Потом я посмотрел на часы и вернулся в редакцию, чтобы поработать. По-быстрому написал короткий фельетон про очередного дебошира, на которого вчера пришел сигнал из милиции. Составил про запас три дайджеста, а потом, наконец-то выдохнул.
Деятельность я развил не просто так. Когда окрыленный будущей встречей с Аней Мишка ушел, я остался в редакции один. И подумал о такой важной вещи, как планы на будущее. Да, возможно, это все мне снится, и я сейчас подергиваю ножкой в глубокой коме в отделении интенсивной терапии «семиэтажки». Да, очень может быть, что моя советская командировка закончится так же внезапно, как и началась. Вот только что это меняет? На дворе восьмидесятый год. Через два года гроб Леонида Ильича под гудок всех советских заводов опустят в яму у кремлевской стены, а еще через три неспешно до этого покачивавшийся поезд СССР покатится под откос, чтобы разломаться на отдельные вагоны. И у меня есть важное преимущество — я об этом знаю. Но есть и минус — это знание мне ни хрена не дает. Потому что я ни хрена не понимаю в большой экономике, и том, каким образом новоявленные акулы капитализма выгрызали у государства особенно вкусные предприятия. Зато я знаю, что на дворе все еще те благословенные времена, когда если пошевелить жопой, то можно заполучить себе особенно вкусную жилплощадь. А то и две жилплощади. И вовсе даже не за деньги, а вполне законным путем — по профсоюзной, комсомольской и партийной линиям.

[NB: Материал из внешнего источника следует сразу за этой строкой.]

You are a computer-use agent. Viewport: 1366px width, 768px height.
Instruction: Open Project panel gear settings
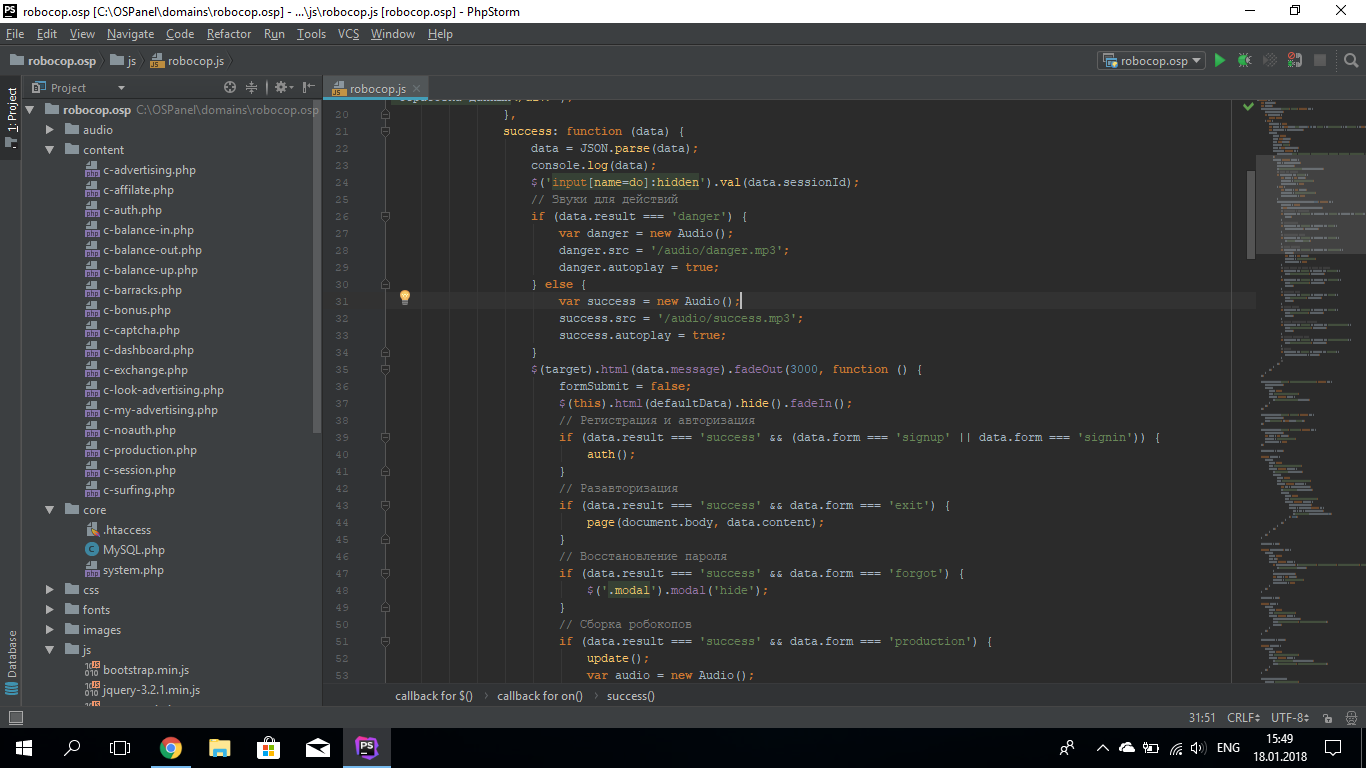point(281,88)
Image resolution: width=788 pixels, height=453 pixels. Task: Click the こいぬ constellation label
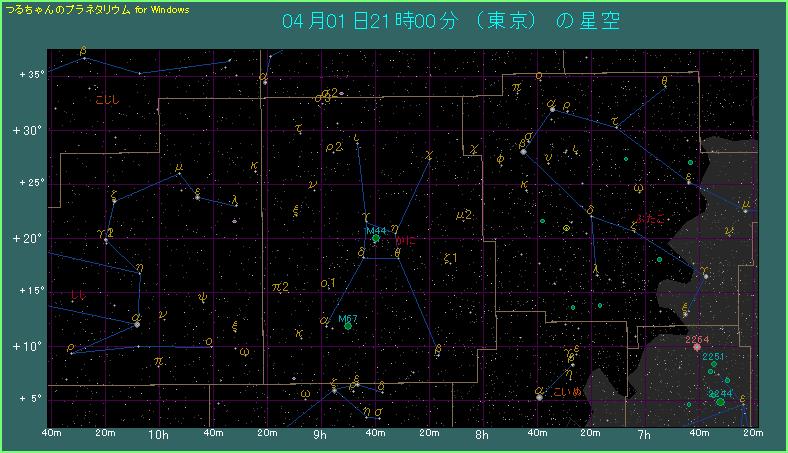(x=567, y=392)
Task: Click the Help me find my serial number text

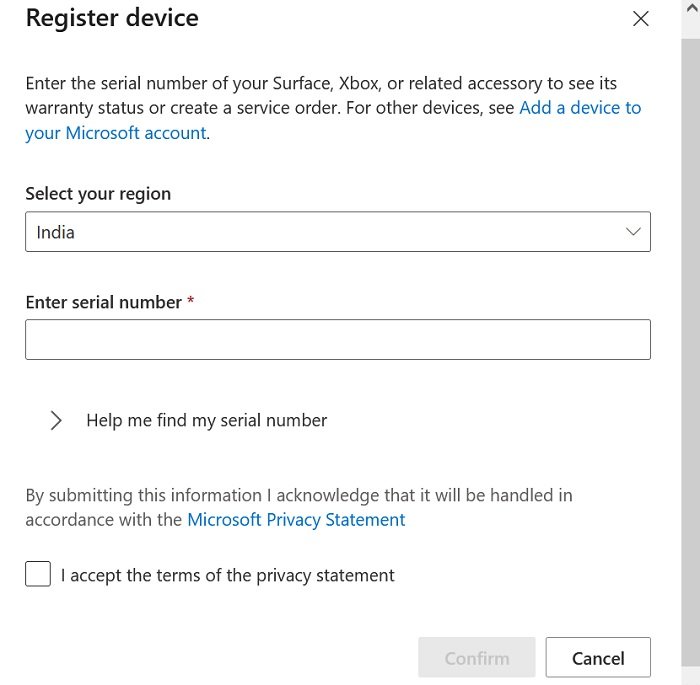Action: point(207,421)
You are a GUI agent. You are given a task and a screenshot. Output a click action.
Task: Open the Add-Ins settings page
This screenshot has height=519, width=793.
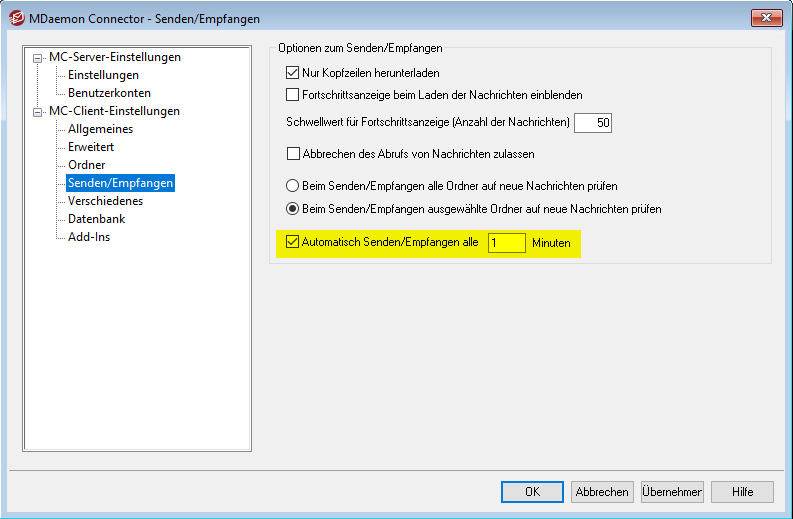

И у меня на это все есть еще лет пять. Ну ладно, семь. Не так уж и мало, если задуматься. А значит надо увлеченно ввязываться во все мероприятия с пометкой «организовано комитетом комсомола» и «профком рекомендует». И пробиваться наверх, расталкивая других желающих воображаемыми локтями.
Вот поэтому я и бегал весь день, как ужаленный в зад той самой змеей энтузиазма. Я пока не знал, как точно это все заполучить. Но был железно уверен, что никто не придет ко мне сам и ничего не даст. Что бы там ни писал классик литературы на эту тему.
За один день я не то, чтобы очень многого достиг. Но успел заметить важное — активность и энтузиазм не очень чтобы в чести. Ну что ж, значит у меня будет меньше конкурентов, когда я разберусь в этой всей системе.
Миша ждал меня на проходной, как мы и договаривались. Он нетерпеливо комкал в руках перчатки, а лицо его выражало то горячую надежду, то вдруг становилось хмурым и опечаленным. Эх, Мишка, всегда ты вот такой был! До поры до времени казался самоуверенной скалой, но как только дело доходило до отношений с девушками, то ты тут же начинал то хамить, то мямлить. Ничему тебя жизнь не учит, Михась!